Günler geçiyordu ve geçen günler minik kızın sağlığını ona getiriyordu. Sağlıkçı Merve Abla ona hem dualarıyla hem de tedavileri ile destek oluyordu. Allah dualarını kabul etmiş olacak ki minik kız iyileşmişti. Ama iyileşirken ailesini de sürekli soruyordu. Merve Abla onun ailesini soruşlarını bir türlü aklından çıkaramıyordu. Ve bir şeyler yapmaya karar verdi. Hayata döndürdüğü bu kızın ailesini ne yapıp edip bulmalıydı. Sosyal medyaya hastaneye bir çocuk geldiğini ve onun yaşıyor olduğunu, hatta nereden bulunduğunu bile yazdı. Sonra bu yazdıklarını çıkarıp birçok yere asmaya başladı. Kâğıtların sağ alt kısmında numarası yazıyordu.

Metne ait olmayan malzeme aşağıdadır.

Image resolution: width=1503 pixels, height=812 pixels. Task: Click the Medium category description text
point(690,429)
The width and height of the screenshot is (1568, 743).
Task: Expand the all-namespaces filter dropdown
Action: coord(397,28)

Ve günler tıpkı bir serçenin havada süzülüşü gibi süzülüp gidiyordu. Merve Abla her telefonu çaldığında heyecanla telefonu açıyordu. Hâlâ bir ses yoktu. Bir gün kayıtlı olmayan bir numara onu aradı. Merve Abla kaç gün olursa olsun sabırla beklemiş ve istediği telefona sonunda ulaşmıştı. İlanı gören aile hemen Merve Abla’yı arayıp hastaneye geldiler. Küçük kız ailesini görünce boncuk gibi ela gözlerini fıldır fıldır dolandırmaya başladı. Henüz on üç yaşında olan bu kız olanlara inanamamıştı. Hemen ailesine sarıldı ve hasret giderdi. Ardından ailesine Merve Abla’nın onu kurtardığını anlattı. Ailesi Merve Abla’ya çok teşekkür etti. Merve Abla minik bir kızın kalbine dokunmuş ve çiçekler açtırmıştı. Kalbinin güzelliği yüzüne vuran bu güzel insan, sevgi tohumunu ekip onu çiçeklendirmişti. O, hiç umut yokken umudu var olandı. Artık o “Umudun Kahramanı”ydı.